The 1,000-odd casetas are being desmontado (taken down), the carriages are being loaded into trailers to be towed back to their owners' houses; the recinto is busy - not with ladies in their frilly flamenca dresses, magnificent carriages and proud Spanish stallions, but with all the activity which follows a week-long party for thousands upon thousands of Sevillanos, Andalucians, Spaniards and those from further afield. Packing up and going home.
This year's Feria de Abril was marked by its fantastically good weather: the sun shone every day, all day, with not a drop of rain - the first time I can remember that happening. No mud on your dress or shoes, no huddling under the portada to escape showers, no shivering under a shawl as the evening turns chilly.

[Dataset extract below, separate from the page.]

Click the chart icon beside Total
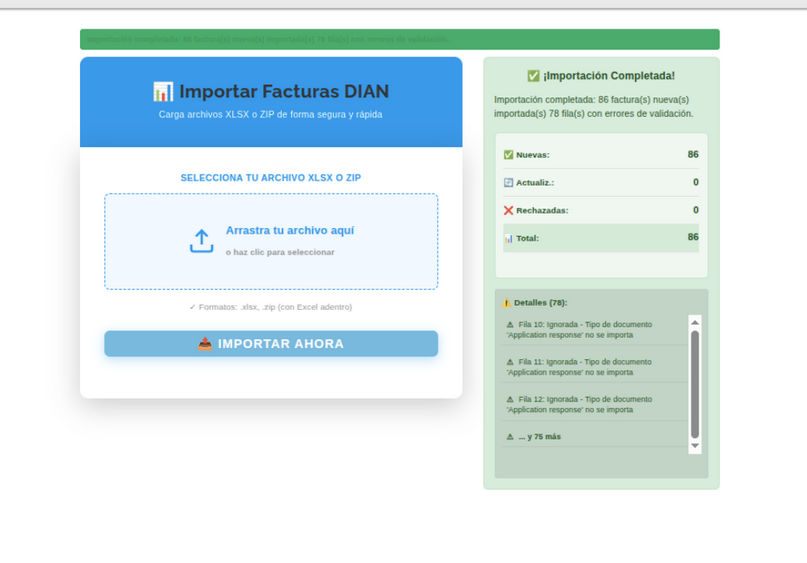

If you've never been to Seville's Spring Fair, just imagine a village of private parties, which you can get into if you've been invited, and if the person who invited you isn't out visiting a friend in another caseta. There are ferias in other towns all over Andalucia, but Seville's is the only one with private casetas - most have doormen, who range from friendly to neanderthal. As a host who wants to keep out the riff-raff, that's perfect; as a visitor, it can seem exclusive. It's our party, and you can't come - unless you know the right people.
Next up are Jerez's Feria de Caballo (Horse Fair), 6-12 May; Cordoba's Feria, 25 May-1 June, both of whose casetas are almost all open to the public; and also the Cordoba's Patios Festival - 8-19 May.